EXERCISE GOAL
Given the listing that follows, report all lines in which the string "screenshot" occurs.

MATERIAL FOR THIS TASK
◆ ◆ ◆ ◆ ◆ ◆ ◆
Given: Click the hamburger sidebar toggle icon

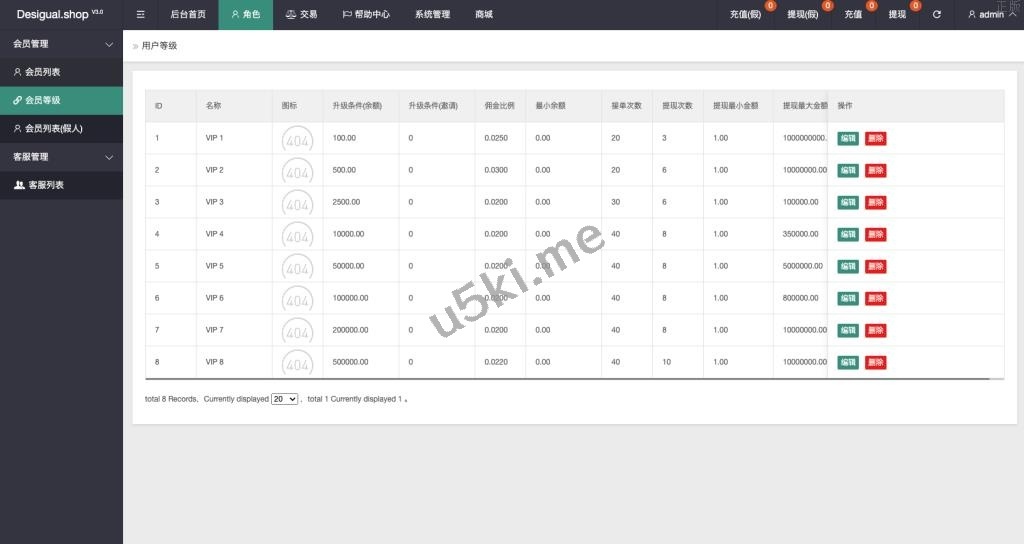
◆ ◆ ◆ ◆ ◆ ◆ ◆
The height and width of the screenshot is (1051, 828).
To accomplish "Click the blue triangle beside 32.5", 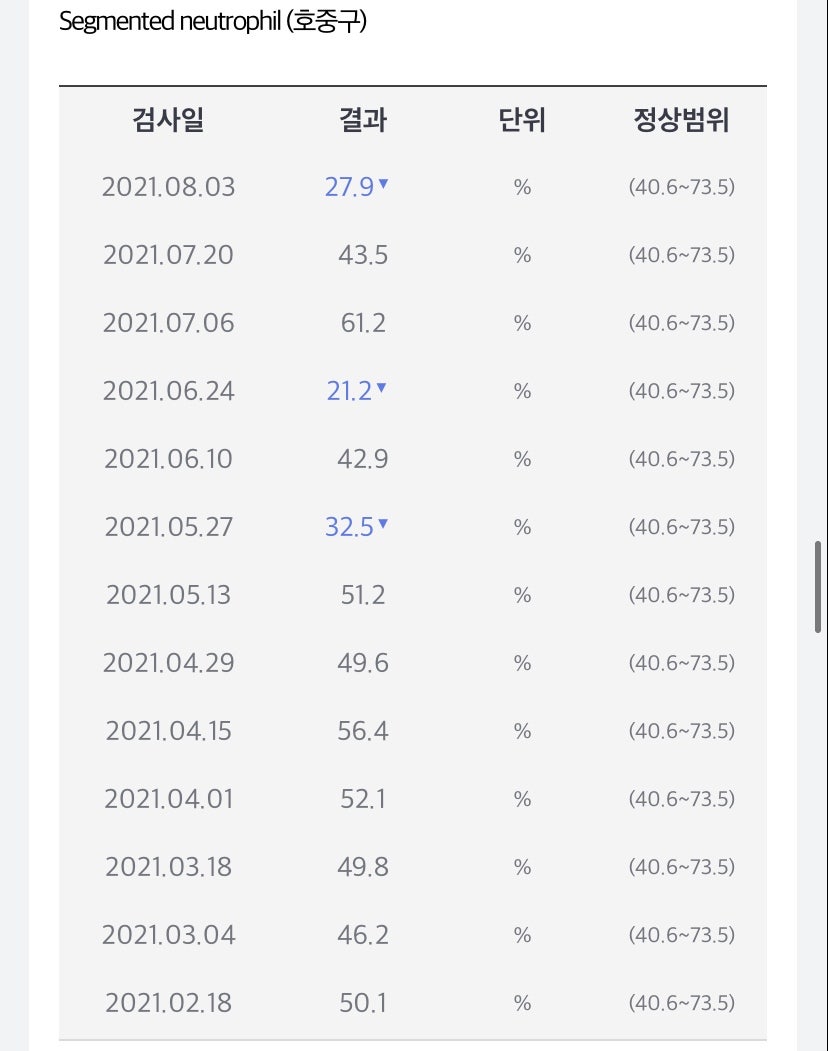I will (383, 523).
◆ ◆ ◆ ◆ ◆ ◆ ◆
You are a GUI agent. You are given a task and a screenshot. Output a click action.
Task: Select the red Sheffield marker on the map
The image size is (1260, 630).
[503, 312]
◆ ◆ ◆ ◆ ◆ ◆ ◆
SOLUTION
The height and width of the screenshot is (1051, 828).
You are a GUI agent. You are given a task and a screenshot. Output a click action.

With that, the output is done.